Your assignment:
Your answer should be the line that contains "Task: Click the teal 54.28 legend marker" and each line after it, restated word for word through the final line of the entries.

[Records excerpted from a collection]
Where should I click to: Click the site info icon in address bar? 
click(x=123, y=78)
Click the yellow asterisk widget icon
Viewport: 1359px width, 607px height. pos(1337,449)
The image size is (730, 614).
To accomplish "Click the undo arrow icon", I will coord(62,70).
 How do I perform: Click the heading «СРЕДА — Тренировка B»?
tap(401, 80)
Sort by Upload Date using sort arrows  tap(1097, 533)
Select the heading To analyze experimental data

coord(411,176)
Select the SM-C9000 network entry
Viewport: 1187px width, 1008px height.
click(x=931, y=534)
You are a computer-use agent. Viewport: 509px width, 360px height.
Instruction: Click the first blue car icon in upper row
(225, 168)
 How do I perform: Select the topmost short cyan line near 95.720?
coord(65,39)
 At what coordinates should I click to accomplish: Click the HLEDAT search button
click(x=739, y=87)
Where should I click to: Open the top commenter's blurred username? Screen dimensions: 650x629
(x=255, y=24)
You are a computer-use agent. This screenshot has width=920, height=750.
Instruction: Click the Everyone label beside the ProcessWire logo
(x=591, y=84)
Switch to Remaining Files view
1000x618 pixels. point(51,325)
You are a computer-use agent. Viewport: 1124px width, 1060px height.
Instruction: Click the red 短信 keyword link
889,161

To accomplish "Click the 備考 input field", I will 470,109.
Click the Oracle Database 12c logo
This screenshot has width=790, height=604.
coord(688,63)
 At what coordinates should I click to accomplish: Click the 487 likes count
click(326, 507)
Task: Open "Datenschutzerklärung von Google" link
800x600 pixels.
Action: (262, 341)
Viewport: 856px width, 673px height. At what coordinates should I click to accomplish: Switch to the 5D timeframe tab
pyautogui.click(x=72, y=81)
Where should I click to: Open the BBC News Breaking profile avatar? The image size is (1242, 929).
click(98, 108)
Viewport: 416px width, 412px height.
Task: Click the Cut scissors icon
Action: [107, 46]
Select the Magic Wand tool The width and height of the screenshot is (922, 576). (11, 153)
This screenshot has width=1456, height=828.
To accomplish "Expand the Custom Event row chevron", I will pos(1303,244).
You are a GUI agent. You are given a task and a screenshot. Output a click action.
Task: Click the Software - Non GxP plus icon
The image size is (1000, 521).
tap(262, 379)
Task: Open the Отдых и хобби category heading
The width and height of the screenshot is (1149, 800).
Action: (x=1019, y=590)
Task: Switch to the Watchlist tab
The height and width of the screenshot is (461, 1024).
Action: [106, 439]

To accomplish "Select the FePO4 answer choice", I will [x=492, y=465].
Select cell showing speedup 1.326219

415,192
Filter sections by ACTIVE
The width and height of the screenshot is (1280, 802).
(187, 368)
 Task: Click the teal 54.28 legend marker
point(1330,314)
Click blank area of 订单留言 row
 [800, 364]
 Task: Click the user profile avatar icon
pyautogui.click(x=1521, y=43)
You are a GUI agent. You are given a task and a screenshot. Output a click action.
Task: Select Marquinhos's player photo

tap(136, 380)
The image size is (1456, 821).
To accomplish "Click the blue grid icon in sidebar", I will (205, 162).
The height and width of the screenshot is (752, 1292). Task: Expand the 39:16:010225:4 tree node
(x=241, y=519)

Answer to this problem:
 Task: Click the teal 54.28 legend marker
point(1330,314)
Click blank area of 订单留言 row
 [800, 364]
 Task: Click the user profile avatar icon
pyautogui.click(x=1521, y=43)
You are a GUI agent. You are given a task and a screenshot. Output a click action.
Task: Select Marquinhos's player photo

tap(136, 380)
The image size is (1456, 821).
To accomplish "Click the blue grid icon in sidebar", I will (205, 162).
The height and width of the screenshot is (752, 1292). Task: Expand the 39:16:010225:4 tree node
(x=241, y=519)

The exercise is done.